Pre-existing Strategies: Normal cells are incorporated by certain mechanisms that assist them in evading the body’s own immune reactions. Such mechanisms may be self-tolerance, shielding from proper surveillance, antigen shedding, lymphocyte killing, secretion of immunosuppressive cytokines, lack of MHC2 expression, lack of co-stimulatory molecules and local secretion of prostaglandins and neuropeptides. These strategies are often sustained in neoplasm (Chernock et al, Undated). They ultimately, to a large extent, help the mutant cells maintain themselves with impunity in the organism’s body.

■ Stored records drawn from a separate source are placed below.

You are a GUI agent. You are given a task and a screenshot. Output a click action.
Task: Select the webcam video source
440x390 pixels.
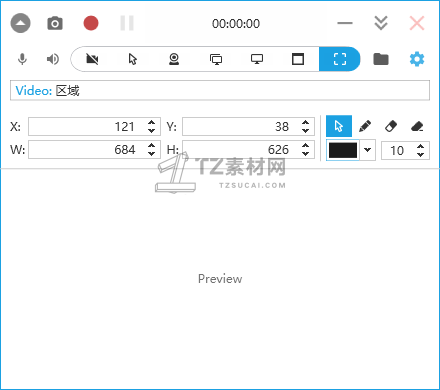pos(174,59)
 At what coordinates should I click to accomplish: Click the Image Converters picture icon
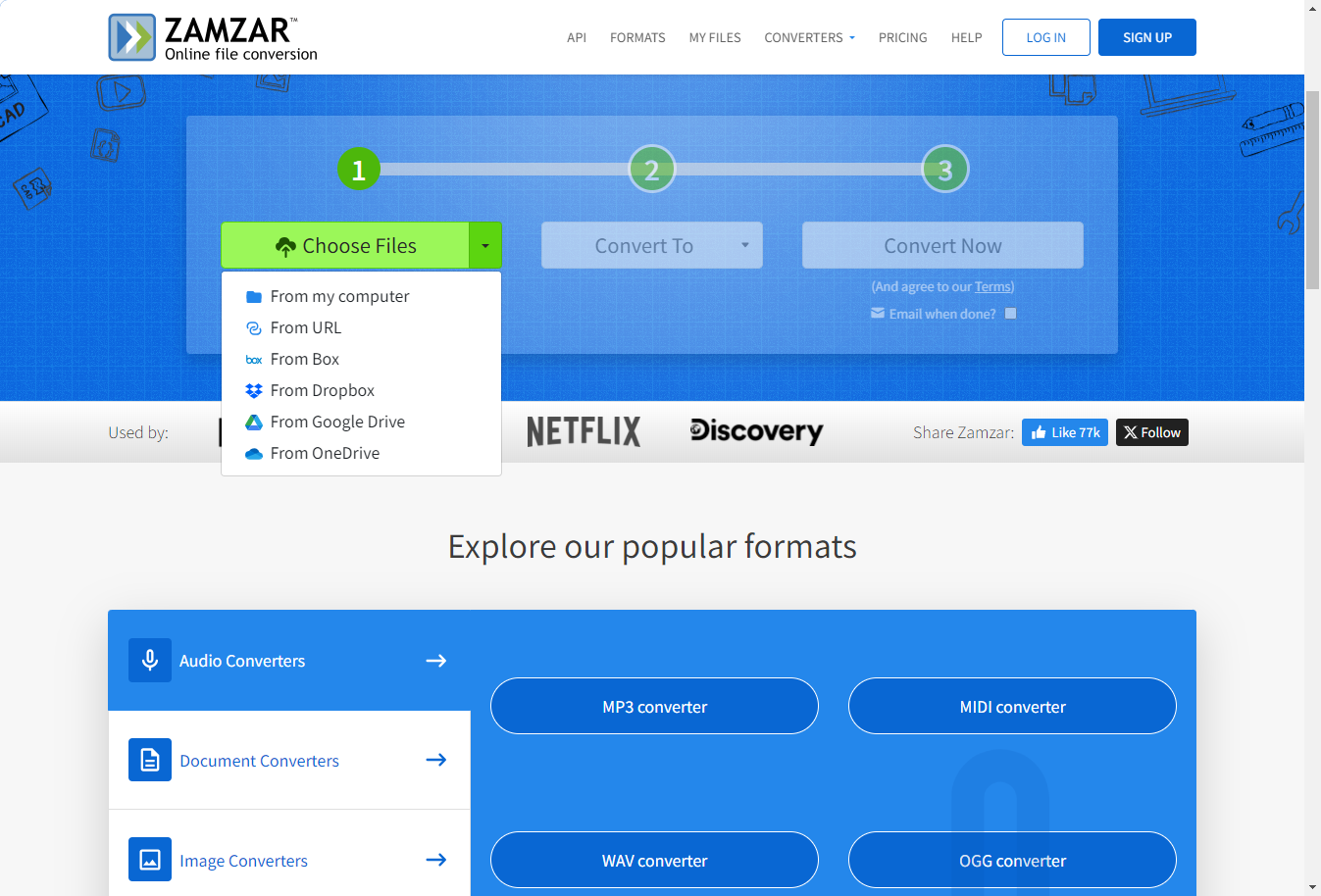[x=150, y=860]
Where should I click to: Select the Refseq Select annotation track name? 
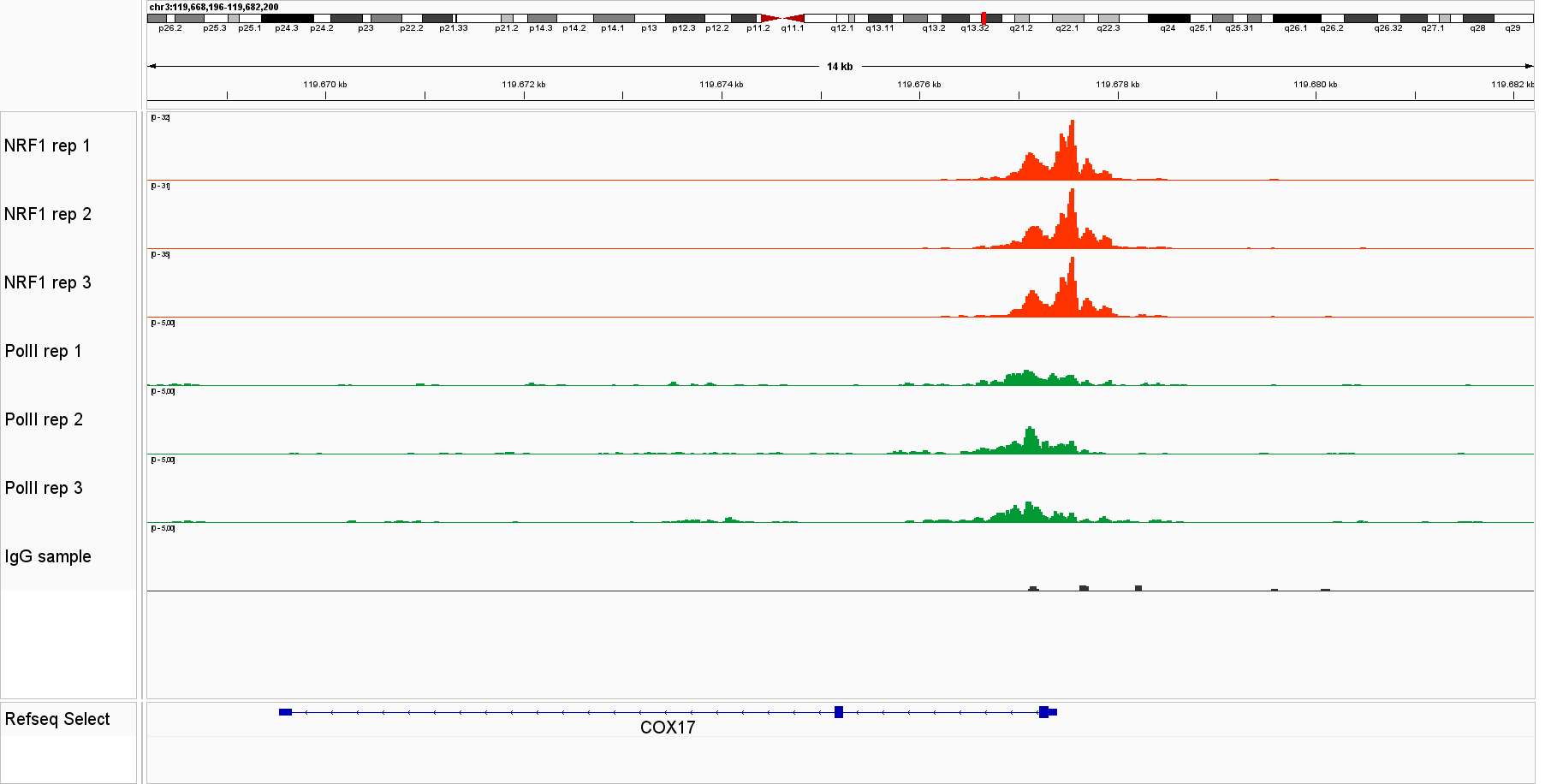pos(57,719)
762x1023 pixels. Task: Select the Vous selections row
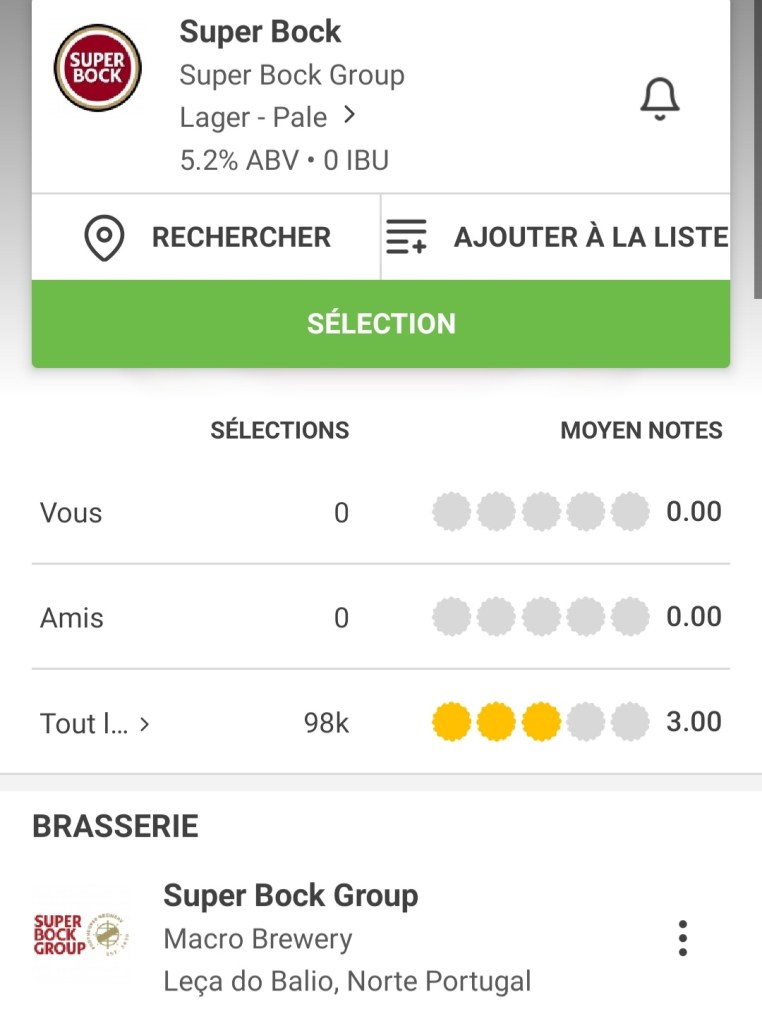pyautogui.click(x=71, y=513)
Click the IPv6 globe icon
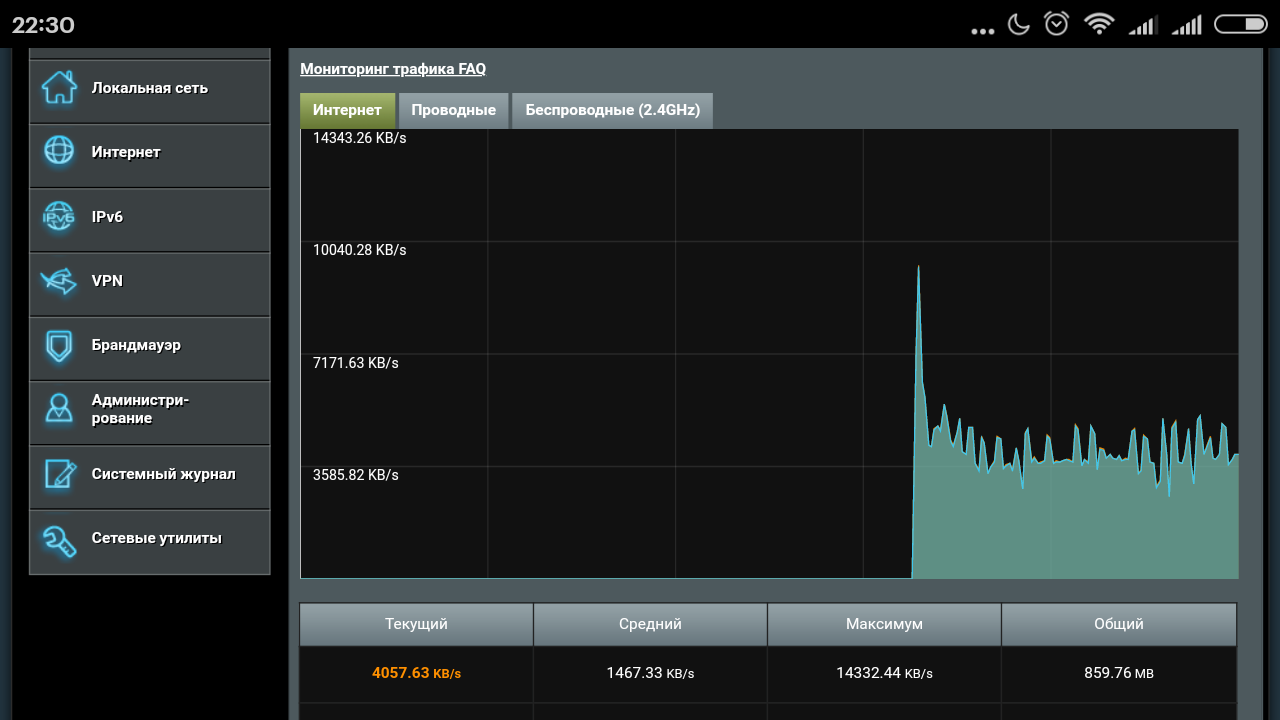Screen dimensions: 1280x720 click(59, 217)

Adaptive Strategies: Nevertheless, such mutant cells are altered and have certain distinct proteins that differ from normal cells and these may be recognised by the immune system. To evade this eventuality such cells develop strategies that are not inherited from normal cells but are variants developed customarily by the mutant cells themselves as per requirements. Such adapted strategies may be up-regulation of the evasive tactics of healthy cells still existing in the mutants, down-regulation of MHC1 expression or peptide presentation, antigen modulation and strategies to inhibit lymphocyte homing (Chernock et al, Undated). These strategies are self-explanatory and are thus not expanded upon in greater detail. Instead, the paper moves on to include certain other characteristics of mutant cells that allow them to evade the immune system with impunity.

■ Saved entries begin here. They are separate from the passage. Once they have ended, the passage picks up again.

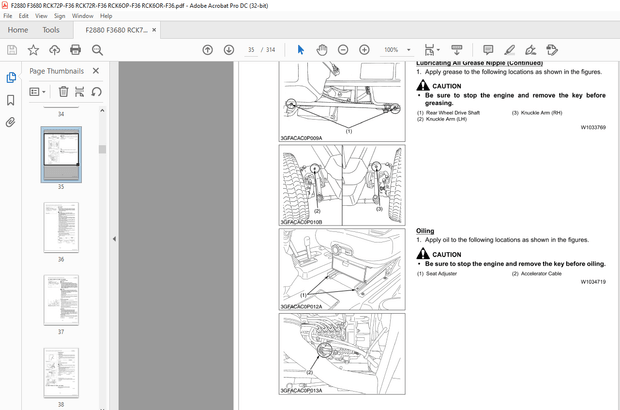Toggle the Attachments paperclip panel
Image resolution: width=620 pixels, height=410 pixels.
click(11, 121)
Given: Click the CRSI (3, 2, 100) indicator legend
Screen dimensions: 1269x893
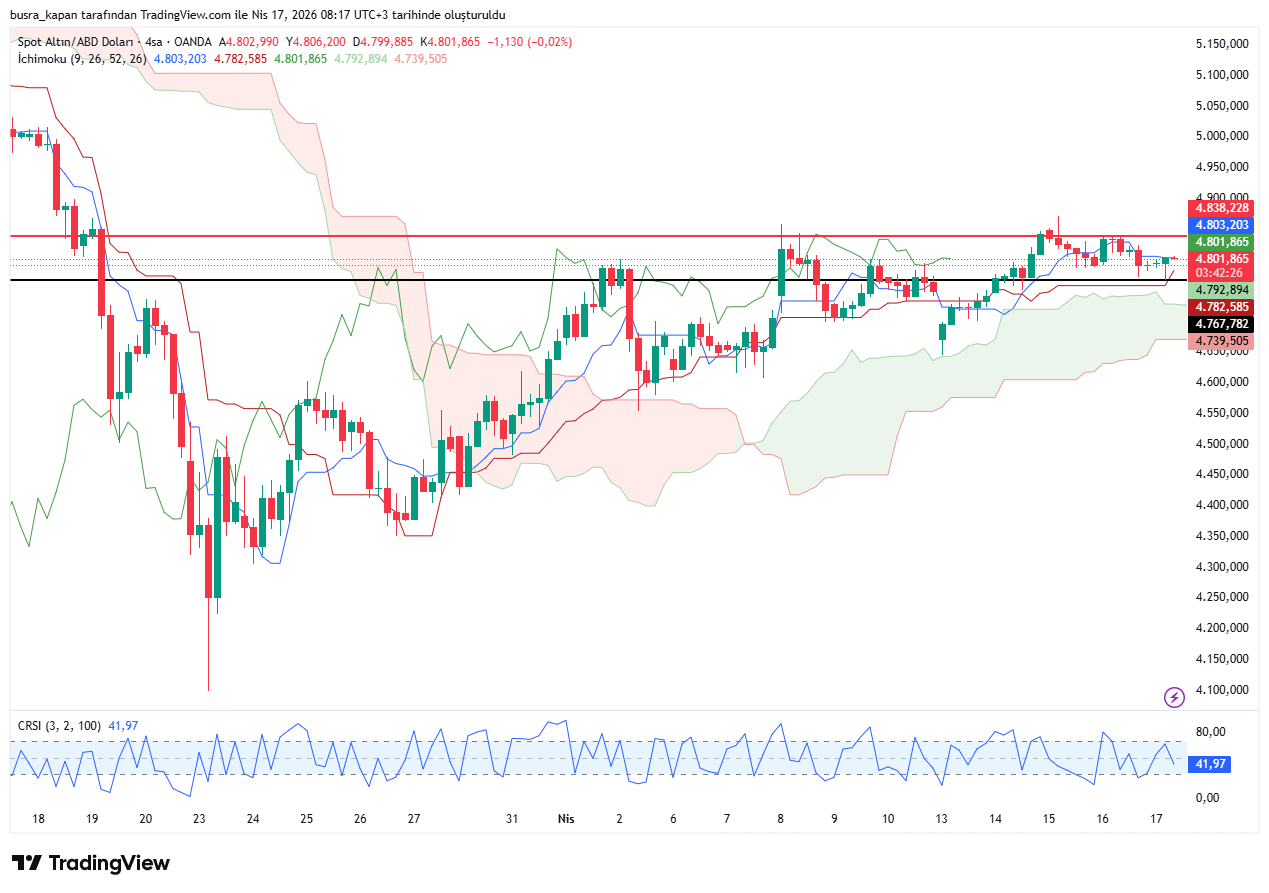Looking at the screenshot, I should 60,725.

The Immunostimulation Theory
Richard Prehn (1972) formulated this theory and postulated that while transplanted tumours generate strong immune responses from the organism spontaneous tumours generate weak responses that are more stimulating to such neoplastic growth than inhibitory. Prehn’s principal hypothesis is that tumours induced by very low concentrations of the inducer, or those arising without obvious causes where the obviousness may be detectable by the immune system, tend to have very low immunogenicity that remains undetectable by the immune system and, thus, no appropriate response is arranged. Such tumours, subsequently, in the absence of a definite immune response advance indefinitely (Prehn, 2005).